Finishing the last six games of the 1951 season, he carried the ball 24 times and in the process gained 119 yards. He also recovered two fumbles, returned 15 punts for 114 yards, and returned 14 kickoffs for 326 yards. In his autobiography, NFL Hall of Famer Art Donovan shares the following anecdote about Pollard, his teammate in 1951: "All I remember about the game was playing with Al Pollard, a maniac back from West Point who I believe had been thrown out of the academy. He was some kind of physical-fitness nut, and between plays he'd stand there doing jumping jacks or handstands or some such nonsense."

Pollard's best season statistically was in 1952, when, in 12 games, he rushed for 186 yards and his sole touchdown in the NFL, received eight passes for 59 yards, recovered three fumbles, and returned 28 kickoffs for 528 yards. In 1953, he played in 12 games which saw him rush for 44 yards and receive for 33, recover three fumbles, gain 106 yards in 20 punt returns, and gain 150 yards in 13 kickoff returns.

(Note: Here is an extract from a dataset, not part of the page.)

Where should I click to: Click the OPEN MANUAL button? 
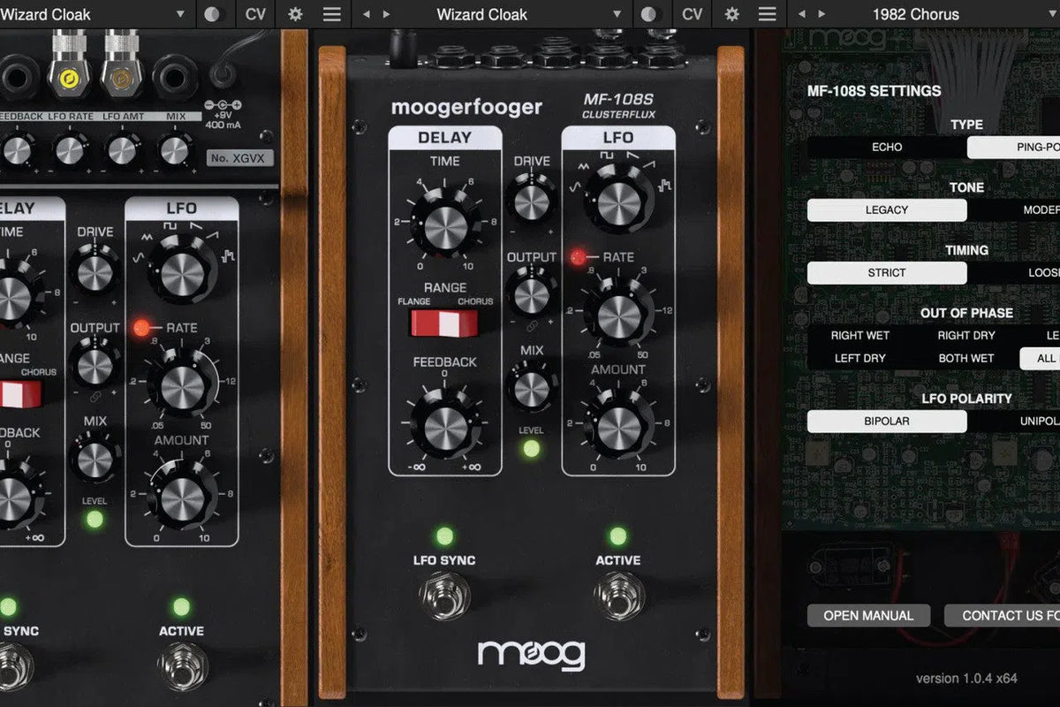point(868,615)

Pollard was at the center of a small brawl with the San Francisco 49ers in their game on September 28, 1953. The brawl erupted in the fourth quarter, when San Francisco's Charley Powell squared off against Pollard. The Eagles ended up losing 31–21, and Pollard received no disciplinary action, although Powell was ejected.

===Western Interprovincial Football Union===
In September 1954, he heard his minutes would be slashed, and after the second exhibition game, Pollard retired from the Eagles. As he was under contract, Pollard was threatened with legal action from General Manager Vince McNally. He avoided the legal tangle by never officially signing with another team again, thus voiding the reserve clause on his contract. Pollard explained his rationale in a 1954 interview with The Philadelphia Inquirer: "I just got fed up... I knew they wouldn't give me much of a chance to play... I carried the ball only 23 times in 12 games last year, so something had to be wrong."

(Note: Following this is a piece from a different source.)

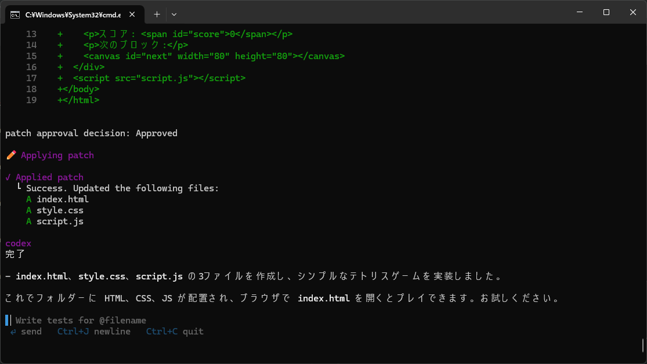The height and width of the screenshot is (364, 647).
Task: Click style.css in updated files list
Action: (60, 210)
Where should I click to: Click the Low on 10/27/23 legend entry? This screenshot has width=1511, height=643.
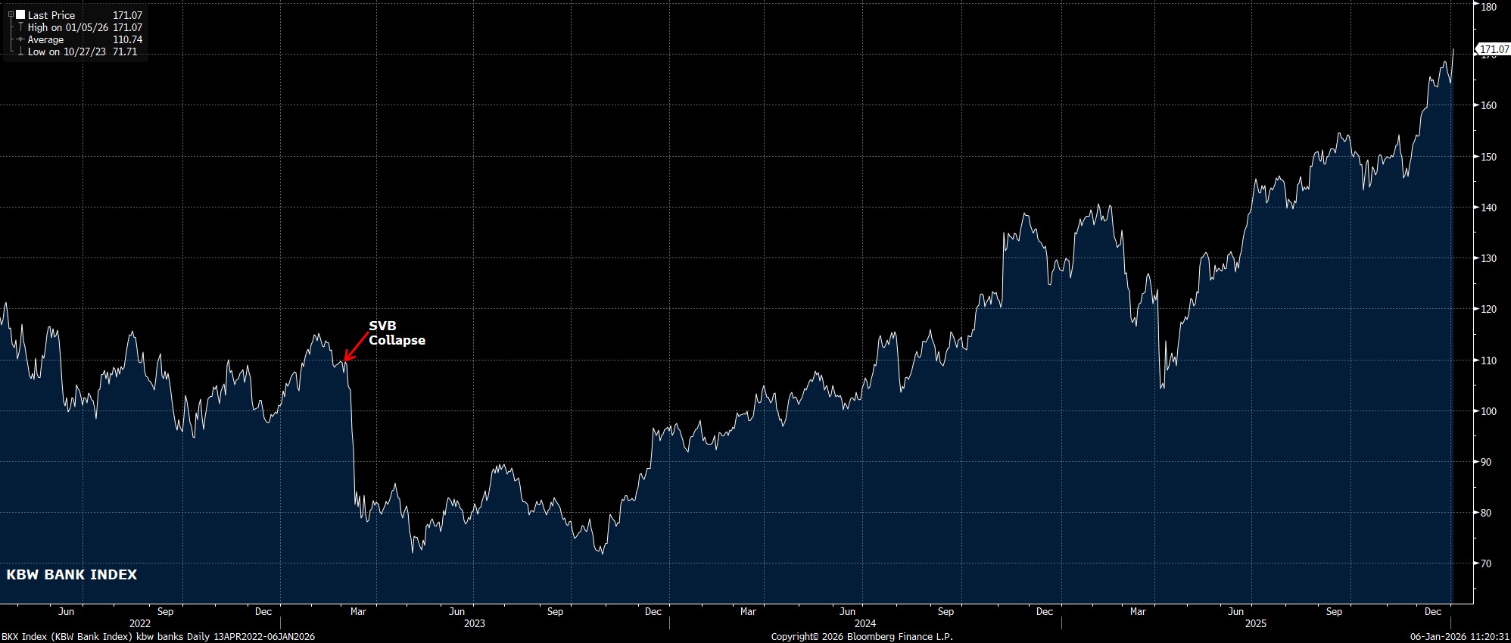click(67, 52)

When considering joining the Western Interprovincial Football Union (now Canadian Football League), Pollard reported being given a good deal of propaganda to turn him away. He was picked up by the British Columbia Lions of the WIFU, with whom he played for until 1956. Pollard then played a single season for the Calgary Stampeders in 1957. He did not see much action with the Stampeders and ended his career due to health problems.

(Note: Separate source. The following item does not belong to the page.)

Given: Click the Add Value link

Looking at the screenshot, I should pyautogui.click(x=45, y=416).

==Later life and broadcasting career==
While in Canada, Pollard opened a beverage store and a restaurant. He became sports director of CKLG radio station in Vancouver. After moving back to Pennsylvania, Pollard was a color commentator on broadcasts of Eagles games for WIP radio and worked with Charlie Swift, the play-by-play man, from 1969 to 1976. The former anchored a postgame Eagles program for WCAU-TV and occasionally commented for CBS television. His voice and knowledge of sports was praised by Eagles publicist Jim Gallagher.

Between 1976 until the mid-1980s, upon retiring from broadcasting, Pollard owned and managed an ice skating rink and tennis court facility in Valley Forge, Pennsylvania. He also was regional sales manager for a large commercial web printing company and participated in organizations such as Eagles Alumni. In addition, he chaired the committee which ran the Liberty Bowl.

==Death==
On March 2, 2002, Pollard died at his home in Devon, Pennsylvania, at the age of 73. The stated cause of death was lymphoma. Patricia Ann Root (1932–2019), his wife of 47 years; children John, Kurt (1962–2007), and Melissa Mozer; and eight grandchildren survived him in death. He was buried on March 7 at SS. Peter and Paul Cemetery in Marple Township, Pennsylvania.